Supervised ML Prediction
Noting that there is significant relationship between customers’ background, I moved on to train a Light GBM to classify whether a customer is likely to be fall into the high-valued Segment 0 or not.
# Train LightGBM classifier
baseline_model = lgb.LGBMClassifier(
objective='binary',
n_estimators=1000,
random_state=42
)
# Fit with early stopping + logging (LightGBM 4.x uses callbacks)
baseline_model.fit(
X_train, y_train,
eval_set=[(X_val, y_val)],
callbacks=[lgb.early_stopping(50), lgb.log_evaluation(50)]
)
# Predict and evaluate
baseline_proba = baseline_model.predict_proba(X_val)
baseline_y_pred = np.argmax(baseline_proba, axis=1)
print("Baseline Macro F1:", f1_score(y_val, baseline_y_pred, average='macro'))
print(classification_report(y_val, baseline_y_pred))
Baseline Macro F1: 0.4897450189570368
precision recall f1-score support
False 0.71 0.97 0.82 136987
True 0.55 0.09 0.16 59503
accuracy 0.70 196490
macro avg 0.63 0.53 0.49 196490
weighted avg 0.66 0.70 0.62 196490
classes, counts = np.unique(y_train, return_counts=True)
weights = {int(c): len(y_train)/(len(classes)*cnt) for c, cnt in zip(classes, counts)}
# Train LightGBM classifier
added_cw_model = lgb.LGBMClassifier(
class_weight=weights,
objective='binary',
n_estimators=1000,
random_state=42
)
# Fit with early stopping + logging (LightGBM 4.x uses callbacks)
added_cw_model.fit(
X_train, y_train,
eval_set=[(X_val, y_val)],
callbacks=[lgb.early_stopping(50), lgb.log_evaluation(50)]
)
# Predict and evaluate
added_cw_model_proba = added_cw_model.predict_proba(X_val)
added_cw_model_y_pred = np.argmax(added_cw_model_proba, axis=1)
print("After adding class weight Macro F1:", f1_score(y_val, added_cw_model_y_pred, average='macro'))
print(classification_report(y_val, added_cw_model_y_pred))

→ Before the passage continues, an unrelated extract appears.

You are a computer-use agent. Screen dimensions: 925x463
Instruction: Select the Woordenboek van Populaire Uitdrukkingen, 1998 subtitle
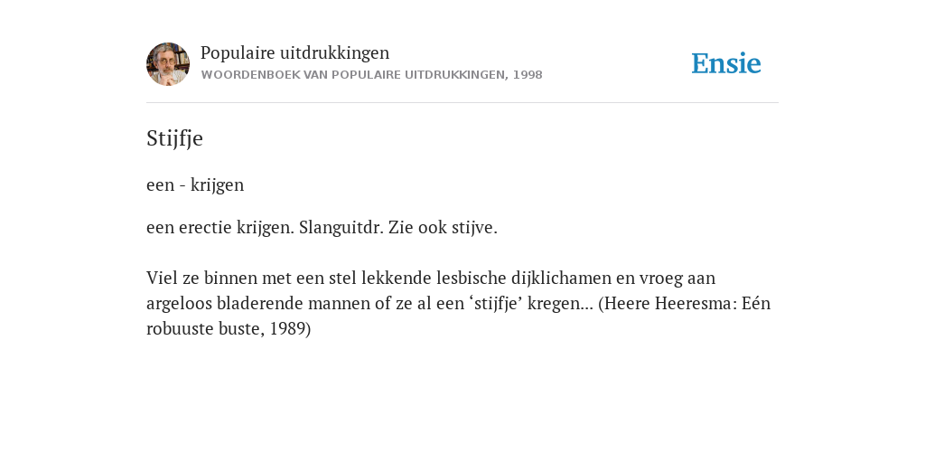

After adding class weight Macro F1: 0.5857263380582927
precision recall f1-score support
False 0.77 0.63 0.70 136987
True 0.40 0.58 0.48 59503
accuracy 0.61 196490
macro avg 0.59 0.60 0.59 196490
weighted avg 0.66 0.61 0.63 196490
metrics_before = [
precision_score(y_val, baseline_y_pred),
recall_score(y_val, baseline_y_pred),
f1_score(y_val, baseline_y_pred)
]
metrics_after = [
precision_score(y_val, added_cw_model_y_pred),
recall_score(y_val, added_cw_model_y_pred),
f1_score(y_val, added_cw_model_y_pred)
]
metrics = ['Precision', 'Recall', 'F1']
x = np.arange(len(metrics))
width = 0.35
fig, ax = plt.subplots(figsize=(7,5))
ax.bar(x - width/2, metrics_before, width, label='Before')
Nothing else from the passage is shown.